_What the task requires_:
Update the rows below so that every "Instruction" becomes "Command", changing nothing else.

--- start Dataset records ---

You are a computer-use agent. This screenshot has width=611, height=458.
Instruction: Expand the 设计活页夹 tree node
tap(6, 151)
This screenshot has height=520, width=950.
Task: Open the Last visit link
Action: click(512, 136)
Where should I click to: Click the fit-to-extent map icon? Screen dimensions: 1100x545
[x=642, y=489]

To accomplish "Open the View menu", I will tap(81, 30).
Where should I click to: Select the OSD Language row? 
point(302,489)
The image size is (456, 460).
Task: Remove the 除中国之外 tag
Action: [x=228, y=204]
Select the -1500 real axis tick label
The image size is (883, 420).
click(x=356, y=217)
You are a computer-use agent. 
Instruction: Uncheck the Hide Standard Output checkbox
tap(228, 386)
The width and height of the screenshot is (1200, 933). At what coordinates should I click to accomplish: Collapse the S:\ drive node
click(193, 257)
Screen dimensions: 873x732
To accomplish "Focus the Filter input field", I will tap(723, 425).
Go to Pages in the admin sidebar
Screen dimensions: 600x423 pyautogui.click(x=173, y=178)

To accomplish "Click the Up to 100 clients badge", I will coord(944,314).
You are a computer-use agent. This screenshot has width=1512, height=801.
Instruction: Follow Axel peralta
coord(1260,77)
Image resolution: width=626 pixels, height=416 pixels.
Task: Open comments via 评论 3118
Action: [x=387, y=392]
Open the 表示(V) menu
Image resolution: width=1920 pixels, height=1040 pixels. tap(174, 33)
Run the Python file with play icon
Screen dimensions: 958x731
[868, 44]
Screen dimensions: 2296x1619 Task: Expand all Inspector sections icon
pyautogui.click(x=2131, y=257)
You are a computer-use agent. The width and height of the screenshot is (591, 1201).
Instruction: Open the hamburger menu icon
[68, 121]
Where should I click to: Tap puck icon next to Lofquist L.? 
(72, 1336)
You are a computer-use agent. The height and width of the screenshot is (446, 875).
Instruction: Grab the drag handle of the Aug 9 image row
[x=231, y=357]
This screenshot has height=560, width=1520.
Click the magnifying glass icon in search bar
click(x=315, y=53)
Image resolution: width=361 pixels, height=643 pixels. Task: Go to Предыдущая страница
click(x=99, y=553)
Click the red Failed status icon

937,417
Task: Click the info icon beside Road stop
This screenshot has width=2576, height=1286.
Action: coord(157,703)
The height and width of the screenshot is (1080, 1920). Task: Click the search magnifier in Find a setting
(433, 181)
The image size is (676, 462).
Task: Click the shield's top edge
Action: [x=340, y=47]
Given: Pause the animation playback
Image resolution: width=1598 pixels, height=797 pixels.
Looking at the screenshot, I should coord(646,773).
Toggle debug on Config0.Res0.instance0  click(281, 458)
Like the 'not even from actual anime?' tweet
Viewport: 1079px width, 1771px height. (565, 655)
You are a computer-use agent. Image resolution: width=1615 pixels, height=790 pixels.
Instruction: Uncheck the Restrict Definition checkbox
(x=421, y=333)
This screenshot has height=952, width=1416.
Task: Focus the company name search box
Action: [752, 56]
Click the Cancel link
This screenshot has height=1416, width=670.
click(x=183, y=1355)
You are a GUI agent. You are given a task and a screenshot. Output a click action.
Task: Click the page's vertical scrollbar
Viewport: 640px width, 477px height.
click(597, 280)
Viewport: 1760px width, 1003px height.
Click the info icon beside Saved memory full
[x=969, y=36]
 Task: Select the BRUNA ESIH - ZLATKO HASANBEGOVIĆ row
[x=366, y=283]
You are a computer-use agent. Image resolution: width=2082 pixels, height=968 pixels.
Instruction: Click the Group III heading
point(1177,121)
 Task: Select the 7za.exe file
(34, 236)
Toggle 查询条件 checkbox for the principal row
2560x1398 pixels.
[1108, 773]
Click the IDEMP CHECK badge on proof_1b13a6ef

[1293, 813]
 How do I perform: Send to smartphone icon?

--- end Dataset records ---

_Worked solution_:
You are a computer-use agent. This screenshot has width=611, height=458.
Command: Expand the 设计活页夹 tree node
tap(6, 151)
This screenshot has height=520, width=950.
Task: Open the Last visit link
Action: click(512, 136)
Where should I click to: Click the fit-to-extent map icon? Screen dimensions: 1100x545
[x=642, y=489]

To accomplish "Open the View menu", I will tap(81, 30).
Where should I click to: Select the OSD Language row? 
point(302,489)
The image size is (456, 460).
Task: Remove the 除中国之外 tag
Action: [x=228, y=204]
Select the -1500 real axis tick label
The image size is (883, 420).
click(x=356, y=217)
You are a computer-use agent. 
Command: Uncheck the Hide Standard Output checkbox
tap(228, 386)
The width and height of the screenshot is (1200, 933). At what coordinates should I click to accomplish: Collapse the S:\ drive node
click(193, 257)
Screen dimensions: 873x732
To accomplish "Focus the Filter input field", I will tap(723, 425).
Go to Pages in the admin sidebar
Screen dimensions: 600x423 pyautogui.click(x=173, y=178)

To accomplish "Click the Up to 100 clients badge", I will coord(944,314).
You are a computer-use agent. This screenshot has width=1512, height=801.
Command: Follow Axel peralta
coord(1260,77)
Image resolution: width=626 pixels, height=416 pixels.
Task: Open comments via 评论 3118
Action: [x=387, y=392]
Open the 表示(V) menu
Image resolution: width=1920 pixels, height=1040 pixels. tap(174, 33)
Run the Python file with play icon
Screen dimensions: 958x731
[868, 44]
Screen dimensions: 2296x1619 Task: Expand all Inspector sections icon
pyautogui.click(x=2131, y=257)
You are a computer-use agent. The width and height of the screenshot is (591, 1201).
Command: Open the hamburger menu icon
[68, 121]
Where should I click to: Tap puck icon next to Lofquist L.? 
(72, 1336)
You are a computer-use agent. The height and width of the screenshot is (446, 875).
Command: Grab the drag handle of the Aug 9 image row
[x=231, y=357]
This screenshot has height=560, width=1520.
Click the magnifying glass icon in search bar
click(x=315, y=53)
Image resolution: width=361 pixels, height=643 pixels. Task: Go to Предыдущая страница
click(x=99, y=553)
Click the red Failed status icon

937,417
Task: Click the info icon beside Road stop
This screenshot has width=2576, height=1286.
Action: coord(157,703)
The height and width of the screenshot is (1080, 1920). Task: Click the search magnifier in Find a setting
(433, 181)
The image size is (676, 462).
Task: Click the shield's top edge
Action: [x=340, y=47]
Given: Pause the animation playback
Image resolution: width=1598 pixels, height=797 pixels.
Looking at the screenshot, I should coord(646,773).
Toggle debug on Config0.Res0.instance0  click(281, 458)
Like the 'not even from actual anime?' tweet
Viewport: 1079px width, 1771px height. (565, 655)
You are a computer-use agent. Image resolution: width=1615 pixels, height=790 pixels.
Command: Uncheck the Restrict Definition checkbox
(x=421, y=333)
This screenshot has height=952, width=1416.
Task: Focus the company name search box
Action: [752, 56]
Click the Cancel link
This screenshot has height=1416, width=670.
click(x=183, y=1355)
You are a GUI agent. You are given a task and a screenshot. Output a click action.
Task: Click the page's vertical scrollbar
Viewport: 640px width, 477px height.
click(597, 280)
Viewport: 1760px width, 1003px height.
Click the info icon beside Saved memory full
[x=969, y=36]
 Task: Select the BRUNA ESIH - ZLATKO HASANBEGOVIĆ row
[x=366, y=283]
You are a computer-use agent. Image resolution: width=2082 pixels, height=968 pixels.
Command: Click the Group III heading
point(1177,121)
 Task: Select the 7za.exe file
(34, 236)
Toggle 查询条件 checkbox for the principal row
2560x1398 pixels.
[1108, 773]
Click the IDEMP CHECK badge on proof_1b13a6ef

[1293, 813]
 How do I perform: Send to smartphone icon?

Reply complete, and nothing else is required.